After picking them up at the airport, we dropped my mother off at her condo & stopped at my studio to drop off the chair I bought (had to exchange the IKEA chair I originally bought because I accidentally bought the square-based one, and I needed the swivel-based one). Princess ran upstairs really quick to see all the work I'd done so far. On our way home, we discussed her choices for camp with pros & cons, and I asked what else she wanted me to bring up.
Tuesday, after I was done with a couple morning clients, we had our talk. I brought up a lot of things... but mainly, I needed her to back off a bit. I have never felt like she deserved the title of "mom" (not something I ever intended to say to her, but I had to get it out); that was my stepmother's role in my life. I felt that what she said about my upbringing was a cut-down toward my parents (it wasn't; she truly feels guilty that she wasn't around for my childhood). I also brought up that she needs to remember that Princess is MY daughter... I may allow her to have a say over most things in her life (because Life is, afterall, mostly a series of negotiations & decisions), but the final decision is MINE.
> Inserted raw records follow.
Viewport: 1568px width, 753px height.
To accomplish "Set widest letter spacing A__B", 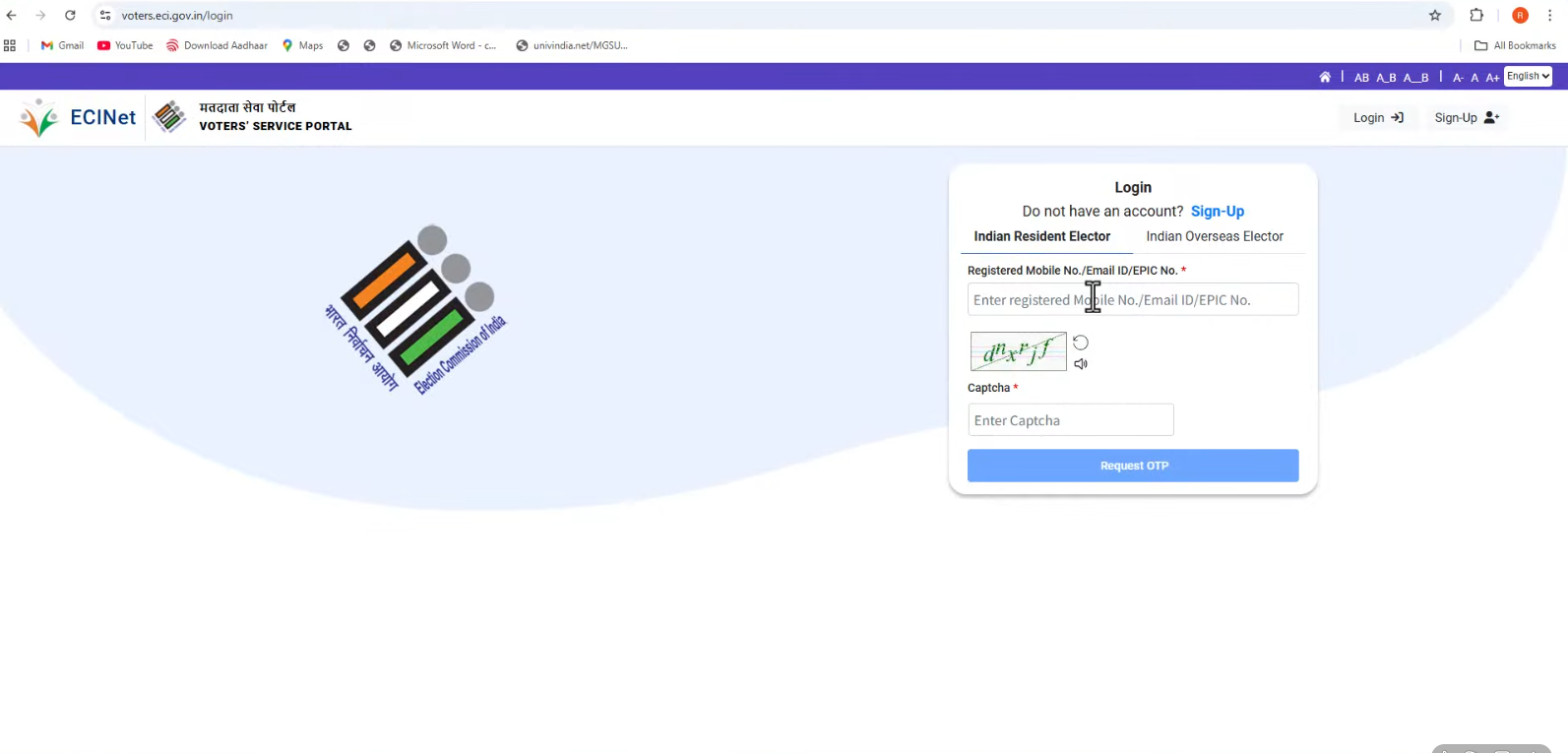I will (x=1415, y=78).
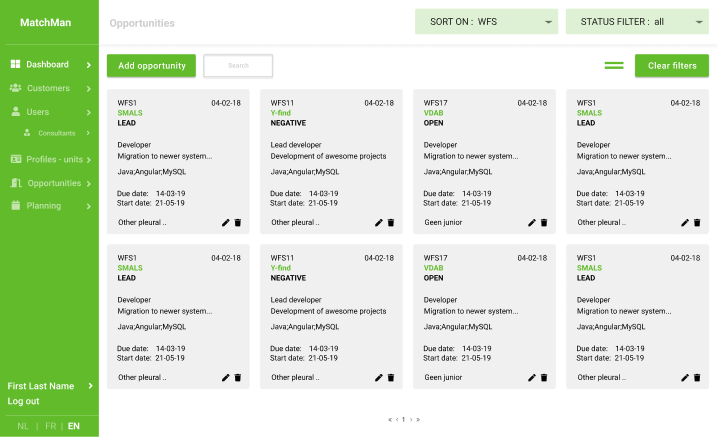Click the Add opportunity button
Viewport: 717px width, 437px height.
click(151, 66)
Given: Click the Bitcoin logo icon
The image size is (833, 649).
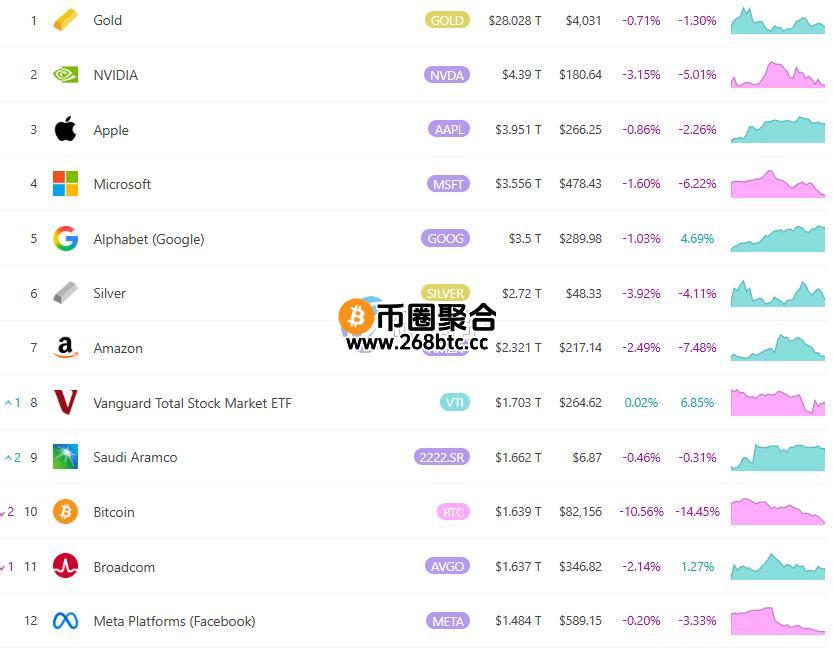Looking at the screenshot, I should point(65,512).
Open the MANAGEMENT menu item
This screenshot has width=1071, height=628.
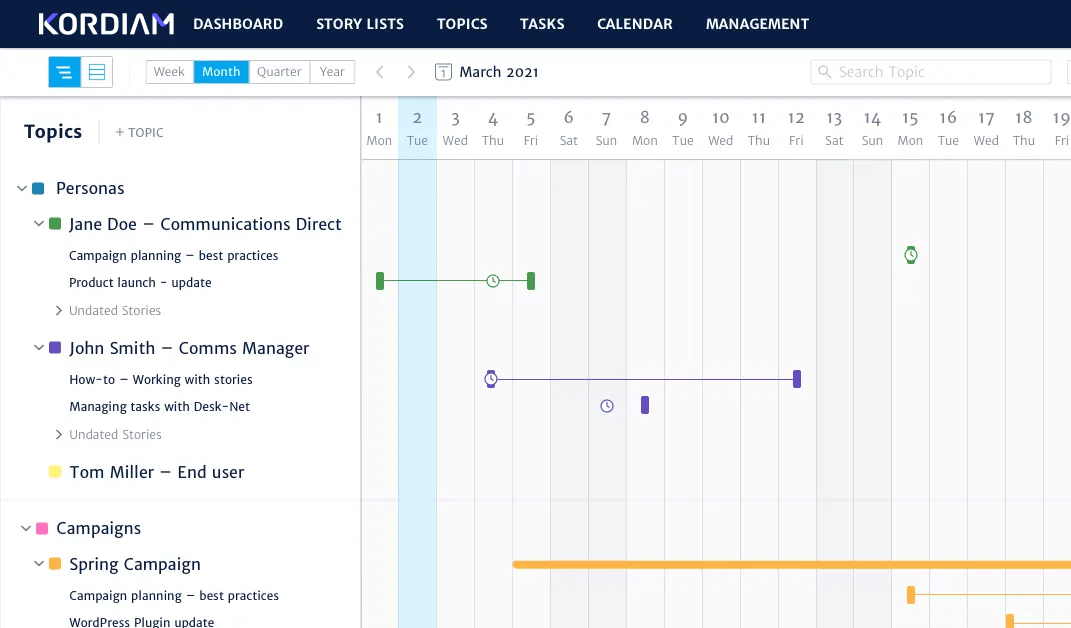pos(757,23)
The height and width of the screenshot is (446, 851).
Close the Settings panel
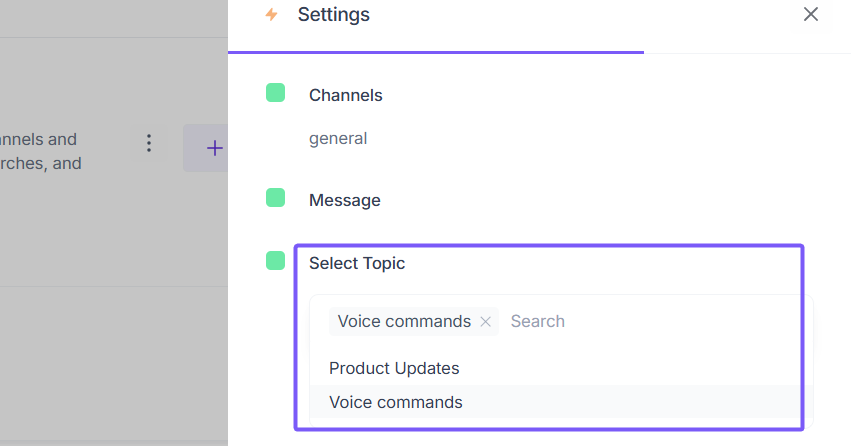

My mother did not grow up with grandparents; this role is new for her. So, I explained that while Disneyland Parenting isn't acceptable, Disneyland GRANDparenting *is*. Princess doesn't need to feel she *has* to spend time with her extended family; she should *want* to. She also doesn't need to be in the middle of things between people who love her; she needs to know that, in the end, at least until she's 18yo, her parents (Ace & I) have the final decision to everything.
I also set some new rules for my studio (it is no longer a drop off or pick up spot for paperwork, packages, etc -- it is a place of business, not a mail drop), for mom spending time with Princess (I am not a taxi service), and for dealing with Princess as a teen and me as the mother of a teen (her school & afterschool activities come first, fun with Mimi should not be expected, sometimes activities need to be canceled, etc). No more rude comments about my parents, or my parenting.
I fully anticipated arguing, yelling, and a lot of crying. I am thankful that it didn't happen that way. There was a little bit of crying, but I really felt that the talk went well; that my mother was receptive to what I had to say. My hope now is that she can continue to respect the boundaries that I needed to set; for my own sanity.